A Four-Zone Model for Defining Digital Assets
Rather than lumping all tokens into a single bucket, Atkins outlined a four-category structure based on how digital assets actually function:
- Digital commodities
- Digital collectibles
- Digital tools or utilities
- Tokenized securities
Only the fourth, tokenized securities, would fall under SEC jurisdiction. Under this framework, most of today’s tokens would not be treated as securities.
Crucially, Atkins stressed that classification should evolve over time. A token that launches as a security because it raised capital could eventually lose that status as the network decentralizes and user behavior shifts toward utility rather than investment.

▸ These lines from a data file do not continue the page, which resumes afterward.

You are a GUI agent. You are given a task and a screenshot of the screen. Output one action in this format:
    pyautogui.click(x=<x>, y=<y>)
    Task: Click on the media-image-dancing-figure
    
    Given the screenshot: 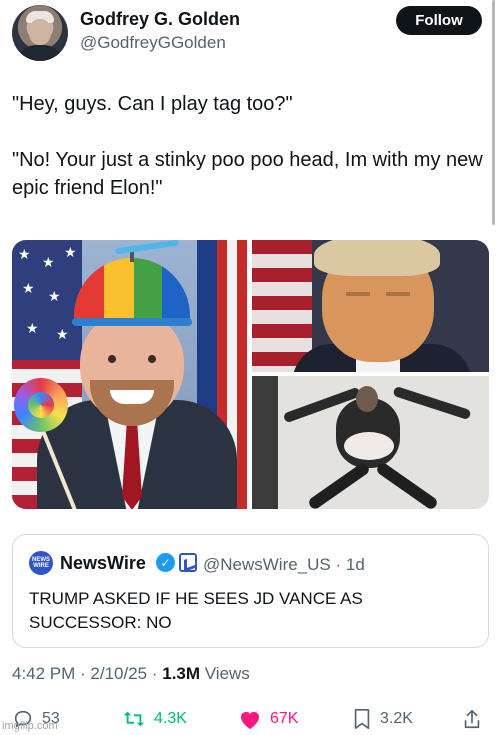 What is the action you would take?
    pyautogui.click(x=370, y=442)
    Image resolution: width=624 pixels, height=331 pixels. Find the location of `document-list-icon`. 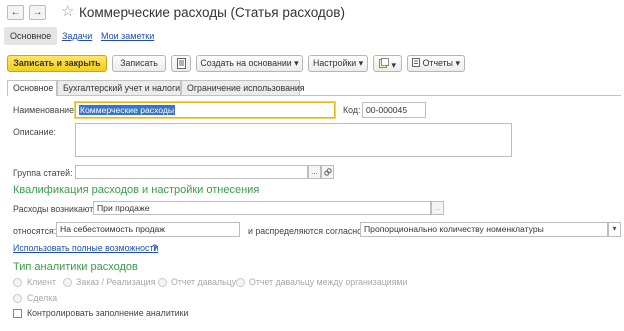

document-list-icon is located at coordinates (181, 64). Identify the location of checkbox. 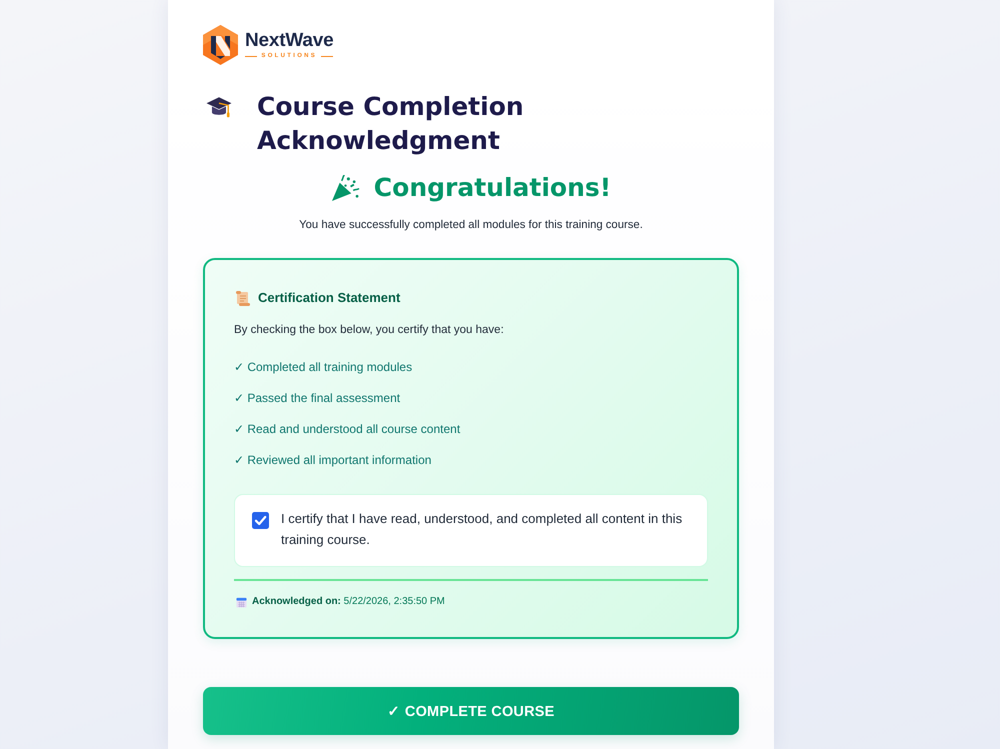
(260, 520).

This approach flips the current model: instead of the SEC punishing first and clarifying later, developers would know their regulatory lane before launching a project.
Push for Broader Market Transparency
Crypto wasn’t the only reform topic he highlighted. He also pointed to two other areas he believes must be restructured:
- Limiting the influence of proxy advisory firms, which he argues distort corporate governance.

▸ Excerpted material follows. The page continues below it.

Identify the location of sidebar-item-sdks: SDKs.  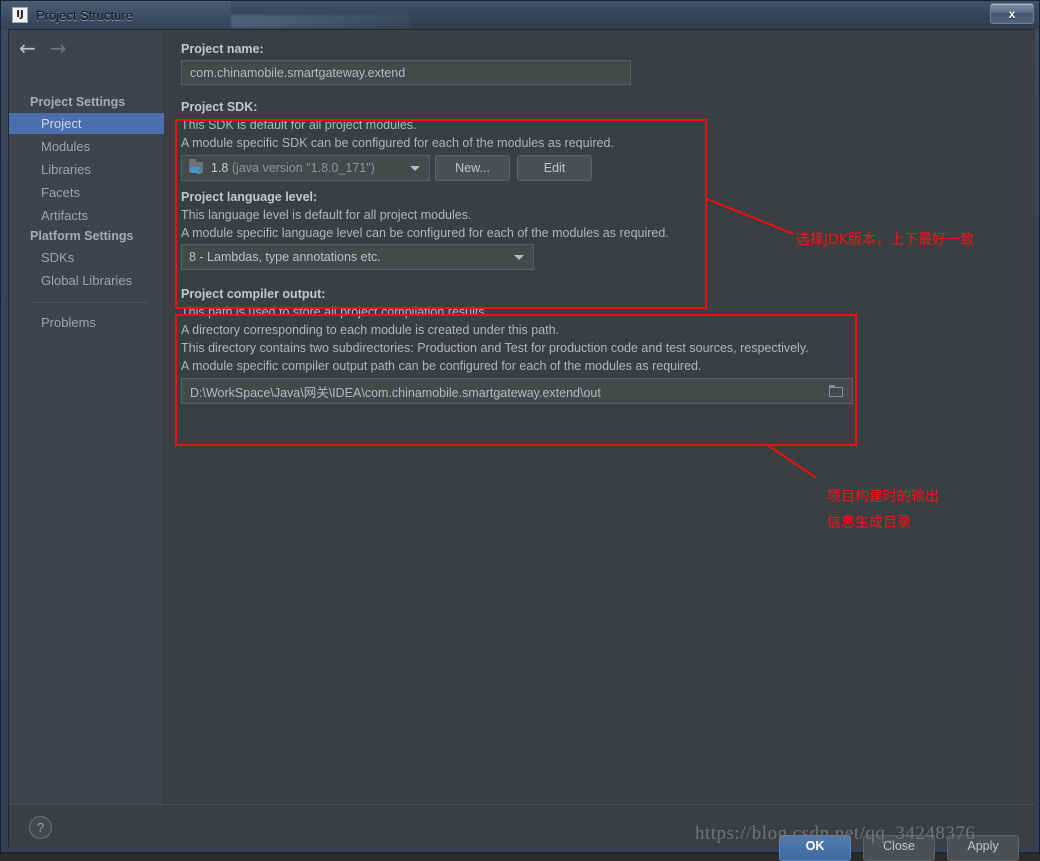
(86, 258).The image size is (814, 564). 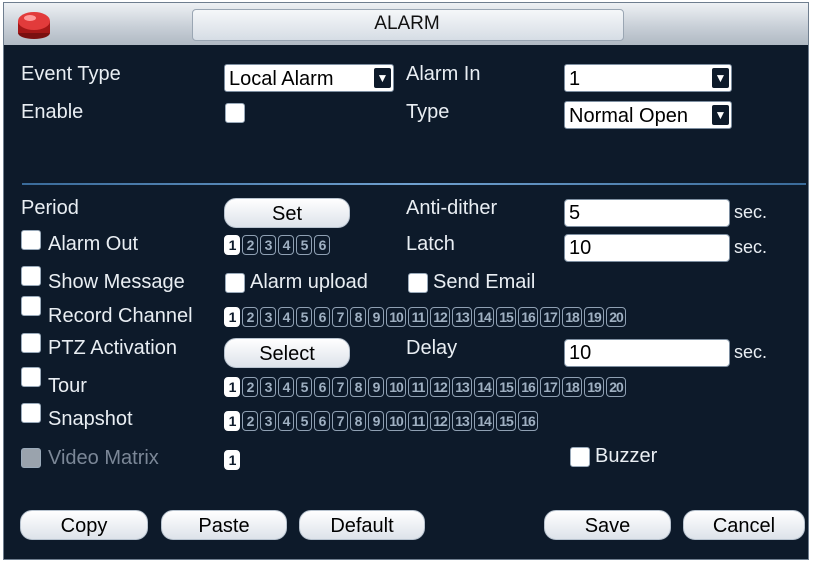 I want to click on event-type-value: Local Alarm, so click(x=282, y=79).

- Closing loopholes that allow U.S.-managed investment vehicles to route capital into China with insufficient oversight.
Atkins framed these issues, alongside crypto classification, as part of a larger project to modernize financial rules and increase transparency across markets.
A Shift From Enforcement Toward Definition
While Atkins didn’t specify when formal proposals may be introduced, his comments signal a meaningful shift: the SEC is beginning to discuss crypto as something that requires a defined regulatory architecture, not just enforcement actions.
Whether the U.S. finally enters a coherent regulatory era or slides back into ambiguity will depend on how quickly lawmakers and agencies move from televised discussions to binding rules.